As part of his deal in January to become speaker, McCarthy agreed to let any single lawmaker call for a vote to oust him. A majority of the House would have to offer their vote of no confidence to remove him.
The House is split with 221 Republicans to 212 Democrats — a problem for McCarthy if enough of the GOP wanted him gone. It would force him, once again, to look for Democrats for help.
While Democrats voted to avoid default earlier this year and a shutdown Saturday, they might not be willing to save McCarthy’s speakership. None voted for McCarthy during the 15 rounds it took for him to get the job and none voted “present” to help lower the threshold of Republican support he needed.
Former House Speaker Nancy Pelosi, D-San Francisco, reportedly told her Democratic colleagues not to rush to save McCarthy in a vote to oust him. Rather, POLITICO reported, she recommended letting Republicans deal with their own drama.
In a bipartisan compromise to raise the debt ceiling in May, McCarthy required Democratic support. In that vote too, more Democrats than Republicans voted for the measure. No one called for a motion to vacate at that time.
Who could replace McCarthy? The logical successor would be Majority Leader Steve Scalise of Louisiana. He’s adored by conservatives and respected by moderates. But he’s also battling multiple myeloma, a blood cancer.
Next in line would be Majority Whip Tom Emmer of Minnesota, then New York Rep. Elise Stefanik.

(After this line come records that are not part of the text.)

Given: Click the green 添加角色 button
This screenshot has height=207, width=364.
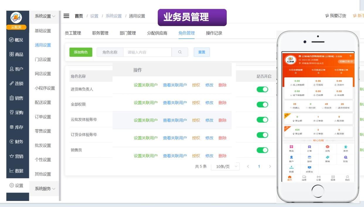Looking at the screenshot, I should 81,52.
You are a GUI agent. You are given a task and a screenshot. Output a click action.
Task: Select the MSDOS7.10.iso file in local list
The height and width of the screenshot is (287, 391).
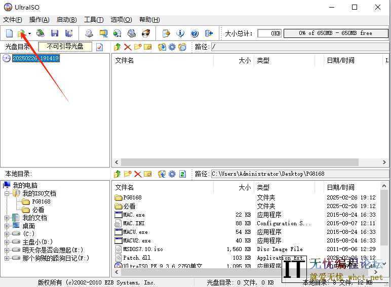[x=143, y=249]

If the GOP wanted to turn to a committee chair — as it did in 2015 when it elevated Paul Ryan of the Ways and Means Committee — the chatter mostly revolves around Rep. Mark Green of Tennessee, a physician and Army veteran who chairs the Homeland Security Committee. Republicans have praised his work getting tough on border security and his tough-but-fair demeanor.
McCarthy’s Republican predecessors faced similar reckonings. House Speaker John Boehner resigned amid a 2015 funding battle that would have required him to rely on Democratic support to keep the gavel. Boehner, who became speaker in 2011, had already extended his tenure when he had not wanted to.
Ryan, who held the role from 2015 to 2019 — when McCarthy did not have the votes to succeed Boehner — decided he had enough in April 2018. Surprising many in his caucus, Ryan said he would not seek re-election; he wanted to spend more time with his children.